▶ _DOCUMENT TEXT_

+ + + +

French Prime Minister Charles de Gaulle weakened the French Algerian Army’s radicalism when on January 19, 1960, he dismissed General Jacques Massu, victor of the Battle of Algiers, who had threatened insubordination by declaring that he and other officers may choose to not follow de Gaulle’s orders. Three months later, in April 1960, de Gaulle reassigned General Challe, commander-in-chief of the French Algerian Army, away from Algeria, just as the latter was on the verge of inflicting a decisive defeat on the FLN “internal” forces.
(Taken from Algerian War of Independence – Wars of the 20th Century – Volume 4)
General Massu’s dismissal sparked the “Week of Barricades” (French: La semaine des barricades) starting on January 24, 1960, where some 30,000 pieds-noirs took to the streets, seized government buildings, and set up barricades in an act of defiance against de Gaulle’s government. Viewing these acts as a threat to his regime, de Gaulle, donning his World War II brigadier general’s uniform in a televised broadcast on January 29, 1960, appealed to the French people and armed forces to remain loyal to France. The French 10th Parachute Division, which had won the Battle of Algiers for France, did not launch suppressive action against the barricades, but the refusal of the French Army to join the protesters doomed the uprising. The French 25th Parachute Division finally broke up the barricades; casualties for the protesters were 22 dead and 147 wounded, and for the Algerian gendarmes (police), 14 dead and 123 wounded.
A further sign of de Gaulle’s shift in policy toward Algeria took place in June 1960 when he took up a truce offer by a regional leader of the National Liberation Front (FLN; French: Front de Libération Nationale) and negotiate a “warrior’s peace” (French: la paix des braves); however, peace talks held in Melun (in France) failed. Then by November 1960, de Gaulle had decided on Algeria’s fate. On November 4, he declared that “there will be an Algerian republic one day, which will not be France”. He further stated a “new course”, i.e. an “emancipated Algeria…which, if the Algerians so desire…will have its own government, its institutions, and its laws”. De Gaulle then prepared a referendum for France and Algeria to determine whether Algeria should be given self-determination.

+ + + +

▶ _DATA EXCERPT_

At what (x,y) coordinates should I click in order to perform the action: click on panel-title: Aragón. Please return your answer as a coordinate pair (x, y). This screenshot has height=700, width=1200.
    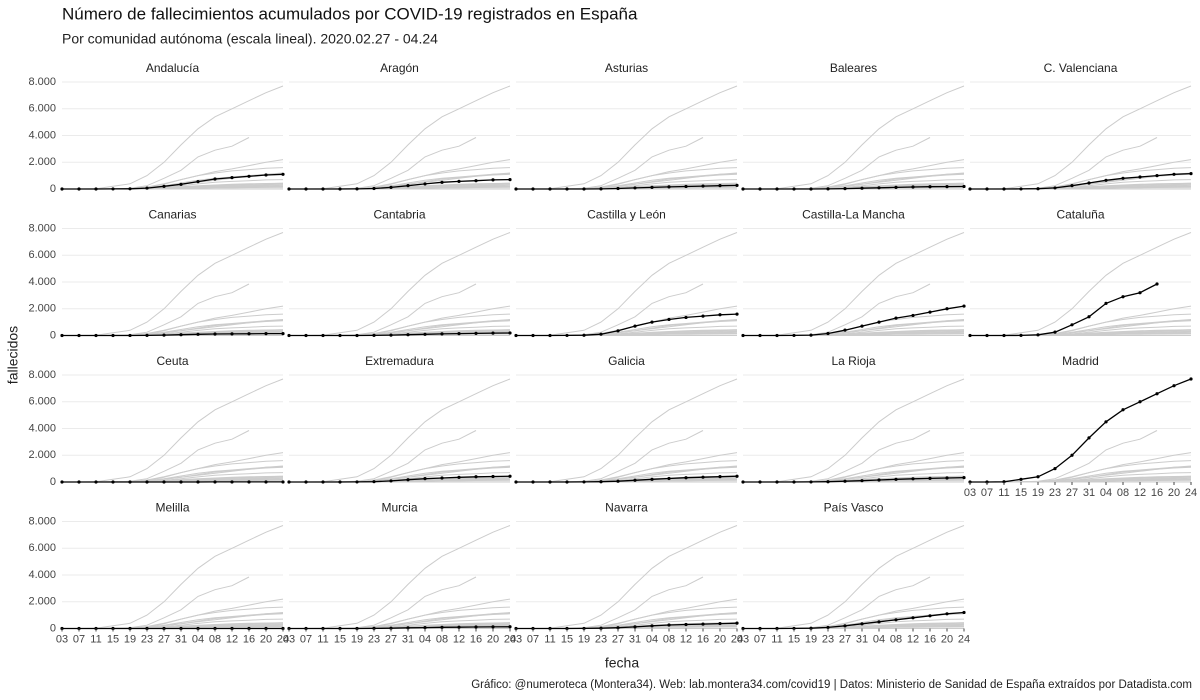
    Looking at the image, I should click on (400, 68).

+ + + +

▶ _WHAT YOU NEED TO DO_
From the passage on de Gaulle and Algeria, reproduce word for word the stretch beginning at "French Prime Minister" up to and including "Century – Volume 4)".

▶ _REPLY TO THE EXERCISE_
French Prime Minister Charles de Gaulle weakened the French Algerian Army’s radicalism when on January 19, 1960, he dismissed General Jacques Massu, victor of the Battle of Algiers, who had threatened insubordination by declaring that he and other officers may choose to not follow de Gaulle’s orders. Three months later, in April 1960, de Gaulle reassigned General Challe, commander-in-chief of the French Algerian Army, away from Algeria, just as the latter was on the verge of inflicting a decisive defeat on the FLN “internal” forces.
(Taken from Algerian War of Independence – Wars of the 20th Century – Volume 4)